# PyTorch Basics
This notebook summarizes the content covered in the "60 Minute Blitz Tutorial" of PyTorch that covers the basics of PyTorch library.

## Tensors
Tensors are basically like stronger numpy arrays. These are special arrays that can do math very quick (needed for neural networks) and can run on CPU, GPU or even specialized TPUs (hardware designed for neural network training from the ground up). In fact tensors and numpy arrays are so alike, they are usually connected through a bridge that allows conversion between the two as they can share the same underlying memory location.

In [1]:
# Import stuff
import torch
import torch.nn as nn
import torch.optim as optim
import torch.nn.functional as F
import numpy as np

### Tensor Initialization
Tensors can be initialized in a ton of different ways, to allow flexibility depending on what the ML pipeline can be.

In [2]:
# From slower native lists
data = [[1,2], [3,4]]
data_tensor = torch.tensor(data)

# From numpy arrays
data_numpy = np.array(data)
data_tensor_2 = torch.tensor(data)

# Similar to numpy they have a bunch of random or fixed value initializations
shape = (2, 3,)
# Init random values
torch.rand(shape)
# Init ones
torch.ones(shape)
# Init zeros
torch.zeros(shape)

tensor([[0., 0., 0.],
        [0., 0., 0.]])

### Tensor Attributes
Each tensor that's created has few information associated with it.

In [3]:
test = torch.ones(shape)

print(test.shape) # dimensions of tensor
print(test.device) # where the tensor is stored now, always created on CPU by default
print(test.dtype) # Data type of the tensor

torch.Size([2, 3])
cpu
torch.float32


### Tensor Operations
There are some tensor-specific operations that can be performed. Some of them are essentially the same as numpy operations with one exception below.

In [4]:
test_gpu = test.to('cuda') # move the tensor to GPU for faster calculation
print(test_gpu.device)

cuda:0


## AutoGrad

AutoGrad is one of the critical components that allow PyTorch to build neural networks. As you might know every neural network consists of two key steps.

*Forward Propagation:* Model uses data and its current parameters to make a guess of the end objective (a number for regression, label for classification and so on).

*Backward Propagation:* Based on a loss function that tells us how bad our model's guesses were, this tries to get derivatives of the loss function with respect to the parameters to update said parameters by a small value that is opposite to the greatest ascent (hence obviously called gradient descent) multiplied with the learning rate.
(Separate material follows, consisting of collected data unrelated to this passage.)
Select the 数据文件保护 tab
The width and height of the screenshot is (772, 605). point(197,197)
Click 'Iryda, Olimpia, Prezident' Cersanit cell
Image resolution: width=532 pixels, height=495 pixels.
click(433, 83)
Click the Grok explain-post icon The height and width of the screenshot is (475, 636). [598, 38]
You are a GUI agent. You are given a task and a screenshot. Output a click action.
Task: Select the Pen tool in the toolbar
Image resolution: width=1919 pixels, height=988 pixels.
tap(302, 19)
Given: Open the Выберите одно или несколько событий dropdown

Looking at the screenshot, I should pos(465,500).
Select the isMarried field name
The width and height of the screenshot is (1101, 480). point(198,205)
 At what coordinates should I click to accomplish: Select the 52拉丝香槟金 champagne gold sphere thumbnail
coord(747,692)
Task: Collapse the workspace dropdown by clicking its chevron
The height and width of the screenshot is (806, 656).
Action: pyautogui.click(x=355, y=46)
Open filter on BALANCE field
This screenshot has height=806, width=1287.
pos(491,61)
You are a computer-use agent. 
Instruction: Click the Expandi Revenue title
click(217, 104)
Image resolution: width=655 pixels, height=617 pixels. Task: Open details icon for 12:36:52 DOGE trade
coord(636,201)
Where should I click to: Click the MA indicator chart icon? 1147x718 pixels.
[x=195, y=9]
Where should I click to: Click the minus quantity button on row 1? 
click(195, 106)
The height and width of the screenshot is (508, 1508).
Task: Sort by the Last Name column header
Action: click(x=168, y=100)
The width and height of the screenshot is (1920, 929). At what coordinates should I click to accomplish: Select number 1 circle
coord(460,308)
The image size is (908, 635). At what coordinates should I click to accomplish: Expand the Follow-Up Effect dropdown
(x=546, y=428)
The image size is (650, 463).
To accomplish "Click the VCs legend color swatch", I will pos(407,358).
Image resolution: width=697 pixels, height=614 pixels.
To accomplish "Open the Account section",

AutoGrad helps to achieve the derivative needed that makes backward propagation possible for neural networks to "Learn".

Let consider the following polynomial function as a sample loss function.

$Q = 3a^3 - b^2$

We can see that loss function $Q$ is dependent on two parameters: $a, b$. Therefore the partial derviatives of the function with respect to the two parameters be.

$\frac{\partial Q}{\partial a} = 9a^2$ and $\frac{\partial Q}{\partial b} = -2b$

### Quirk with PyTorch
PyTorch splits the entire forward propagation into two steps. Calling `.backward()` calculates the needed gradients based on the loss function and the model used, while the `.step()` function of the optimizer actually applies the update according to the optimization algorithm used (Gradient descent, ADAM, AdaGrad, etc).

Let's check this in code.

In [5]:
a = torch.tensor([2. ,3.], requires_grad=True)
b = torch.tensor([6. ,4.], requires_grad=True)

Q = 3*a**3 - b**2

In [6]:
# Since Q is a vector and not a scalar, we need to specify the gradient to perform the backward pass
Q.backward(gradient=torch.tensor([1., 1.])) # gradient is the same shape as Q and has 1 cause gradient of Q w.r.t Q is 1

Now that `.backward()` is invoked, all the gradients are stored in the `.grad` of each of the parameter that was involved in the back prop. We can confirm this by a simple assertion. `.allclose()` is a function provided by PyTorch to see if both values are close enough to be considered equal.

In [7]:
assert torch.allclose(a.grad, 9*a**2) and torch.allclose(b.grad, -2*b) # check if the gradients are correct

### Looks like magic, How does it work?
The moment we mark tensors $a \& b$ as requiring gradient, PyTorch intelligently starts creating a computation graph for them and every tensor that is created because of them, right until the final tensor ($Q$ here). This naturally creates the forward pass where we go from input to loss function.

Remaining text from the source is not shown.